Das religiöse Moment durchzieht weite Teile der Opern Meyerbeers; in Les Huguenots ist es der Religionsfanatismus, Unheil im Namen Gottes, hochaktuell bis in unsere Gegenwart. Auch Le Prophète, der am 16. April 1849 in Paris seine triumphale Uraufführung erlebte, thematisiert ein historisches Ereignis: Die Schreckensherrschaft der Wiedertäufer in den 1530er Jahren in Münster. Bei Meyerbeer ist es der Schankwirt Jan von Leyden, der sich nach einem visionären Traum anmaßt, der Messias zu sein, willfährige Anhänger um sich scharrt, zur Revolution gegen die Obrigkeit aufruft, daran scheitert und am Ende der Oper das Rathaus von Münster in die Luft sprengt und alle mit in den Tod reißt. Noch heute ist in Münster in Westfalen jener Eisenkäfig zu bestaunen, wo die Anführer der Revolte zur Schau gestellt wurden und ein jämmerliches Ende fanden. Meyerbeers Le Prophète wurde von seinen Zeitgenossen als Reflexion der gescheiterten Revolutionsereignisse von 1848 wahrgenommen, war also hochaktuell. Le Prophète, für den Meyerbeer die höchste Summe erhielt, die bis dahin für eine Opernpartitur bezahlt wurde, trat seinen Siegeszug an; die deutsche Erstaufführung in der Übersetzung Ludwig Rellstabs kam 1840 in Hamburg zur Aufführung. Meyerbeer komponierte 15 Opern auf deutsche, italienische und französische Libretti und hinterließ 12 Opernfragmente und Opernpläne. Seine Kompositionsstil nährte sich aus einer soliden deutschen Harmonik, der italienischen Melodie und französischer Eleganz zu einer ganz eigentümlichen Musiksprache. Seine Partien sind äußerst anspruchsvoll, sei es für die Solisten oder den Chor, der Perfektionist Meyerbeer verlangt eine vollkommene Hingabe aller Beteiligten. Grandios ist sein Umgang mit dem Orchester, eine unglaubliche Vielfalt der Instrumentation, hohe und tiefe Instrumente werden gekoppelt, zum ersten Mal erklingt eine Bassklarinette im Orchester (Les huguenots) und legendär ist seine Zusammenarbeit mit dem Tüftler Adolphe Sax, der ihn mit innovativen Verbesserungen der Blechbläser tatkräftig unterstützte.
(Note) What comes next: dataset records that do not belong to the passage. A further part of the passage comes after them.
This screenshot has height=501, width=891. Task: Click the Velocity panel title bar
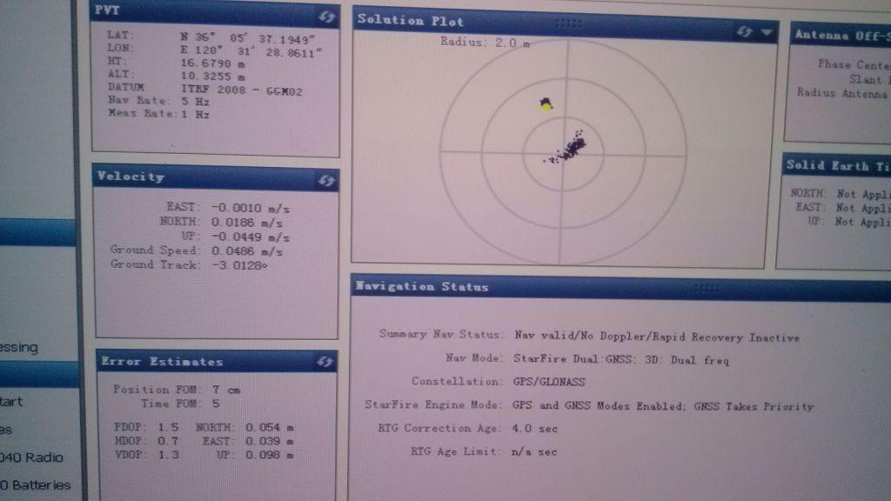(200, 177)
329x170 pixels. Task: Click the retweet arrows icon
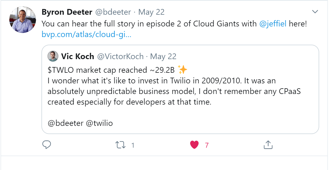click(x=121, y=145)
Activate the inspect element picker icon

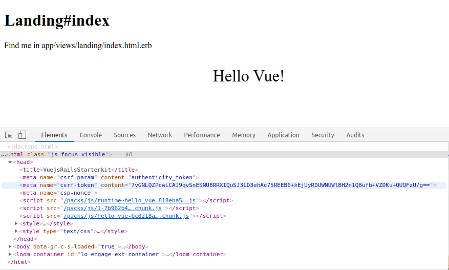click(8, 135)
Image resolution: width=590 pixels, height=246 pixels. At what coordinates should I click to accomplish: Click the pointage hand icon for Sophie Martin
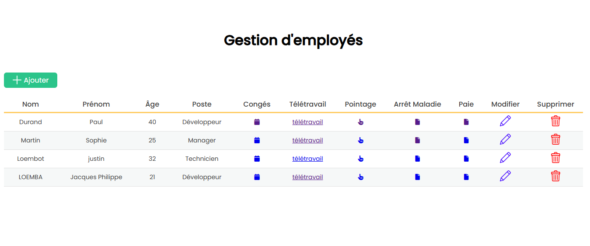point(360,140)
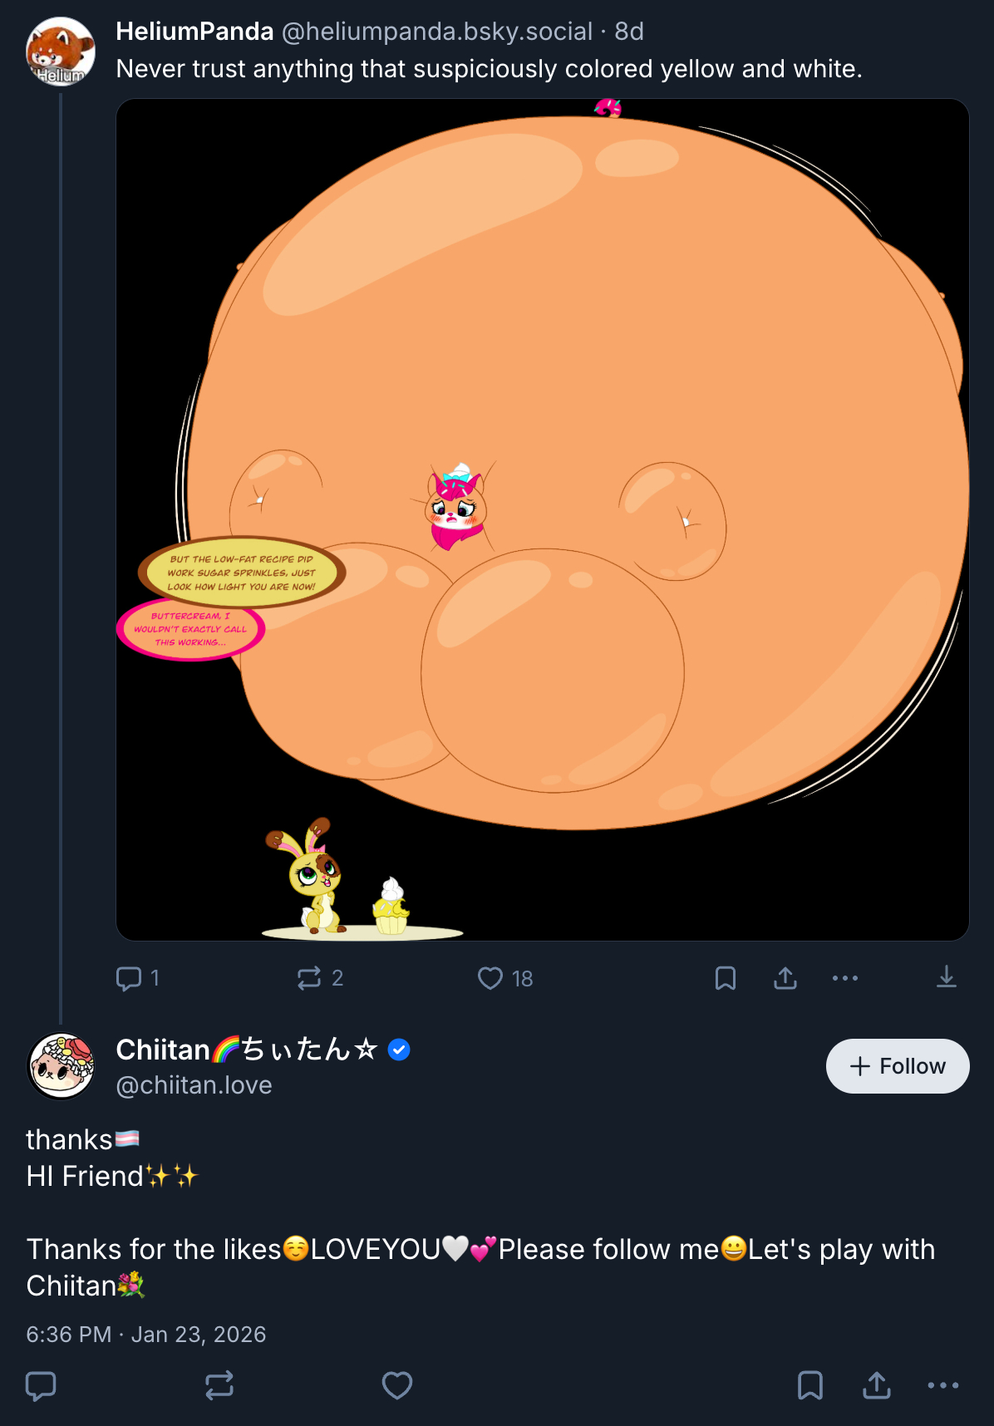
Task: Open Chiitan's profile avatar
Action: coord(61,1066)
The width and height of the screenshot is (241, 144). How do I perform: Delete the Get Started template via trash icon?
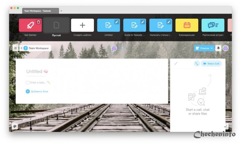coord(39,22)
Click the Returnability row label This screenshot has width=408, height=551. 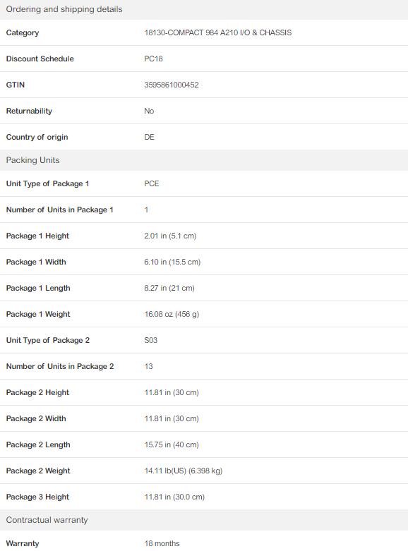(29, 111)
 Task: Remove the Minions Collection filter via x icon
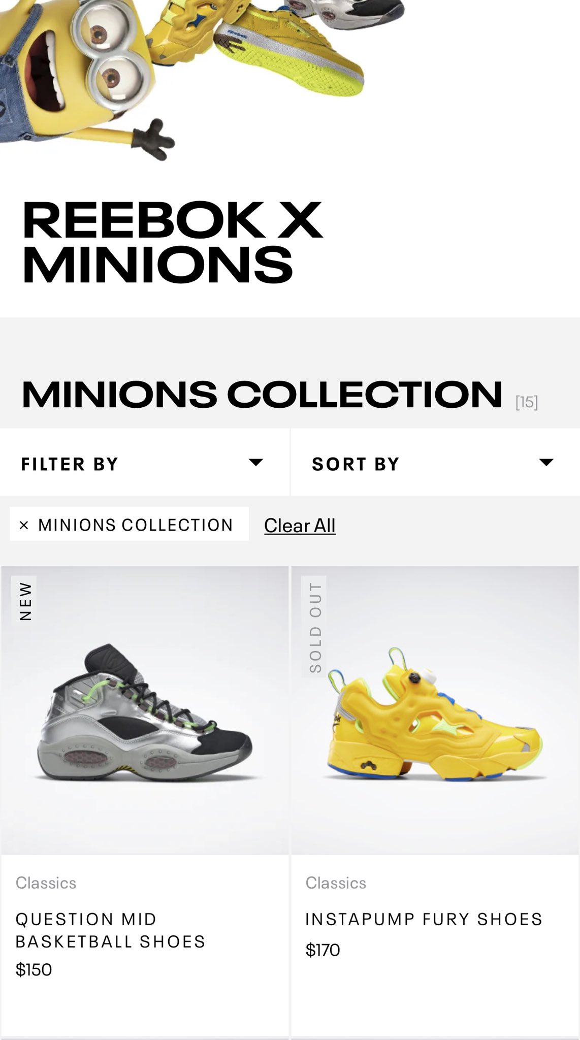tap(23, 525)
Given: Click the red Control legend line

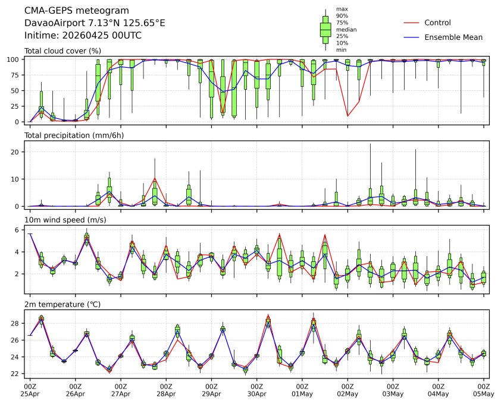Looking at the screenshot, I should [x=412, y=23].
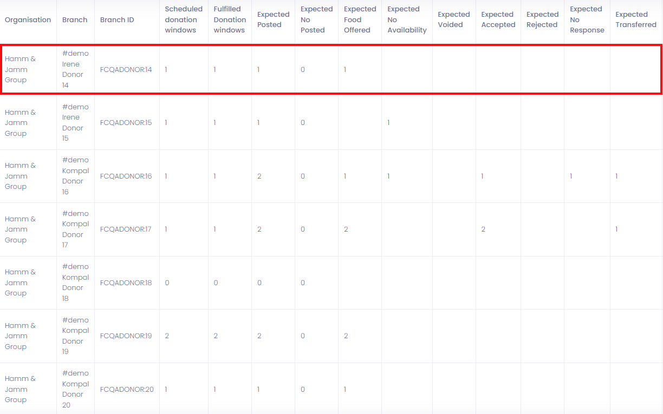Click the Organisation column header
Screen dimensions: 663x414
[28, 19]
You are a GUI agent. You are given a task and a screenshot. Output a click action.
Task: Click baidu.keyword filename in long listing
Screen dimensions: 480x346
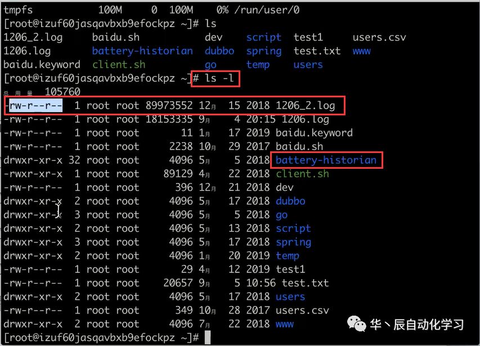(314, 133)
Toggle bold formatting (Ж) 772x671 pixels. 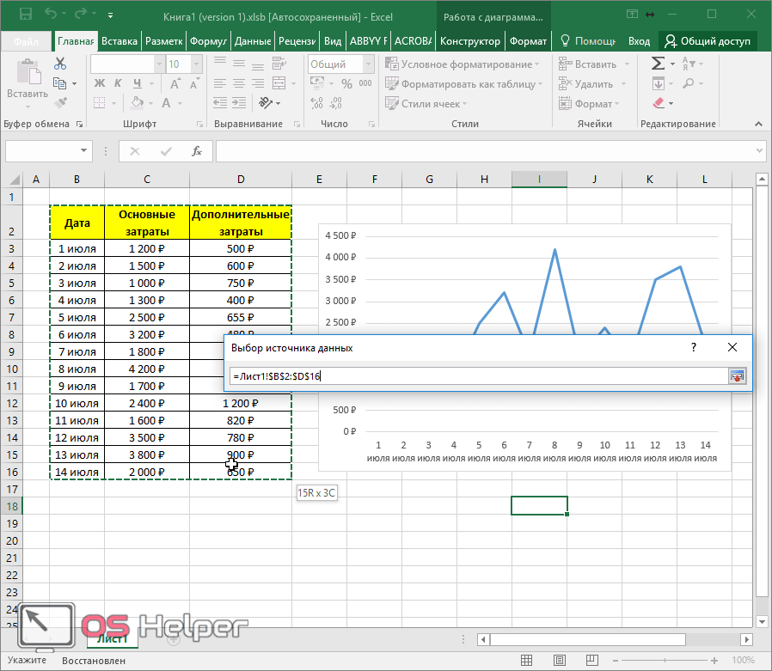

Die letzte zu Lebzeiten aufgeführte Oper Meyerbeers ist die 1859 an der Opéra comique in Szene gesetzte dreiaktige Dinorah, mit gesprochenen Dialogen. Auch hier wieder religiöse Momente mit Wallfahrt, Frömmigkeit und Marinegesängen, eine Protagonistin, die nach einem traumatischen Erlebnis dem Wahnsinn verfällt und mit ihrer Ziege umher irrt, bevor sich am Ende alles zum Guten wendet. Bei der Uraufführung stand eine echte Ziege auf der Bühne, die sich aber nicht durch die Musik irritieren ließ. Für die Effekte auf der Bühne wurde die ganze Maschinerie in Bewegung gesetzt, bis hin zu einem echten Wasserfall. Die Arie der Dinorah, der berühmte Schattentanz Ombre légère, zählt zu den anspruchsvollsten Partien aufstrebender Koloratursopranistinnen.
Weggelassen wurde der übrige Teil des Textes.